Word of Mouth: Harness the Voice of Patients and Staff for Powerful Results

February 17, 2017

// By Ryan Hanser //

Ryan Hanser

Here’s important context for health care marketing in 2017: Attention and trust continue to decline across the country. Year over year, America appears to be witnessing the collapse of expertise and institutional trust.

Sure, we still have knowledgeable specialists—doctors, for starters. The trouble is that people increasingly reject the authority of expertise. Moreover, a majority of us do not have faith in institutions—government, business, nongovernmental organizations, and media—to do what is right.

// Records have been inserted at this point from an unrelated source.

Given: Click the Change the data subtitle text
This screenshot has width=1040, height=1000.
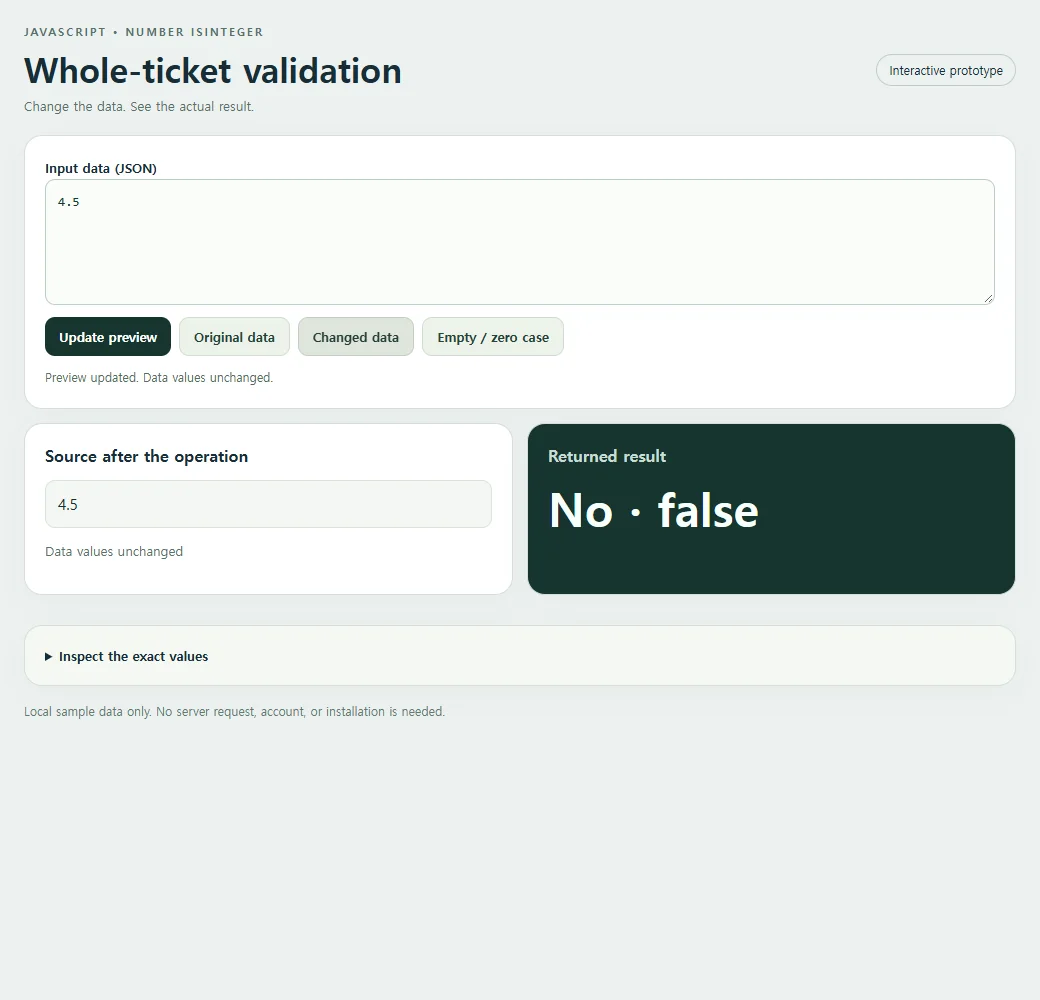Looking at the screenshot, I should 139,107.
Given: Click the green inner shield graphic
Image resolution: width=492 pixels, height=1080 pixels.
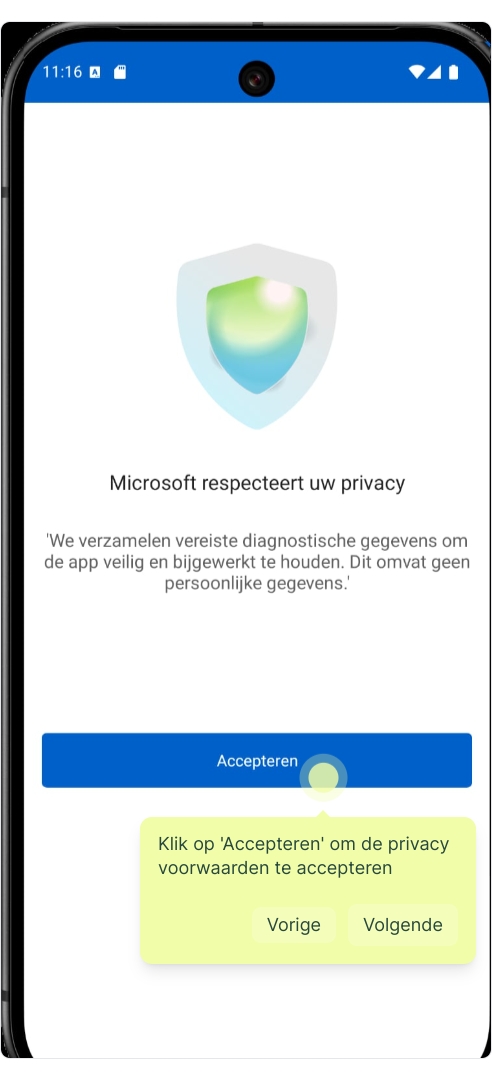Looking at the screenshot, I should (x=256, y=335).
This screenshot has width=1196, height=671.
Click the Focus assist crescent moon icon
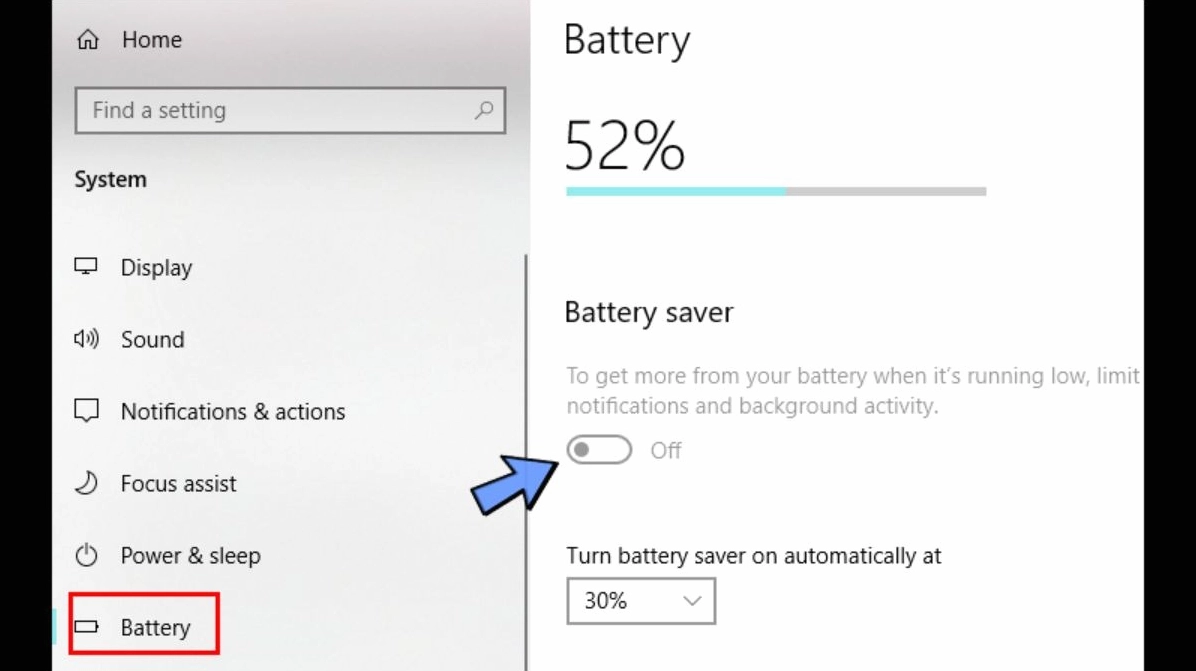pyautogui.click(x=86, y=483)
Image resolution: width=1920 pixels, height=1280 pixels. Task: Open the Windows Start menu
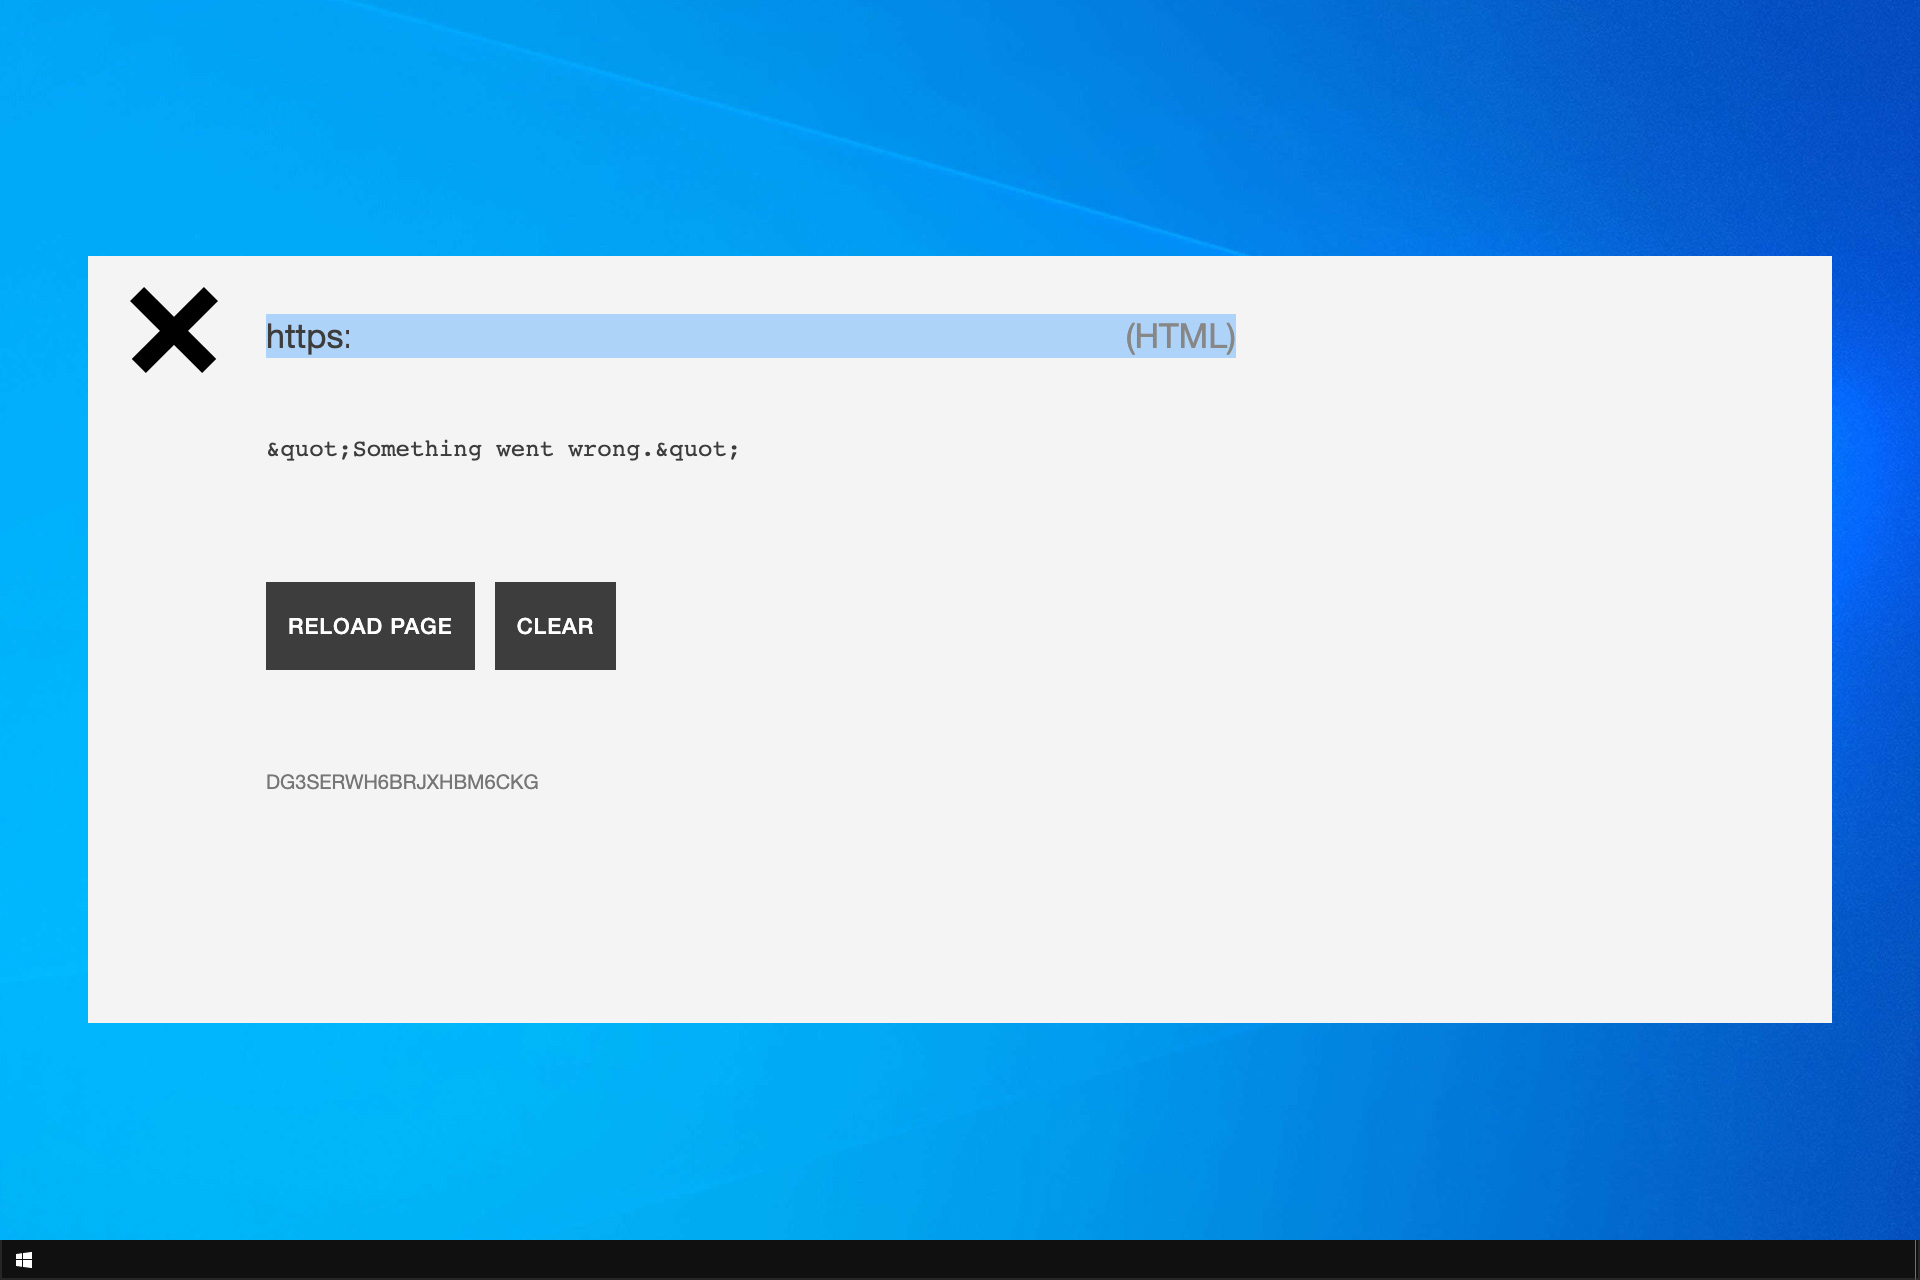click(x=24, y=1260)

Instead, research says we live in a self-referential world where Google, Facebook, and other online destinations are relied upon to soothe skepticism and affirm bias. Beyond our continued trust in friends and family, we increasingly seek out the people who resemble ourselves. We trust peer recommendations online.

The initial reactions to these trends—a push for transparency in all sorts of institutions and advocacy for “the marketplace of ideas” where the important news will find you—held fast to the idea that the public cared about facts. But data suggests that what people most care about is fulfilling their need to belong—to be accepted and connected.

Word-of-mouth influence has always been higher for considered purchases like health care—people do more research, opinion-seeking, and deliberation for unprecedented needs and greater expenses. Adding rising health care consumerism to the declining institutional trust means third-party endorsement becomes a marketing imperative.

Now more than ever, I’m compelled to share perspective on how to harness the power of the authentic, trusted voices around you.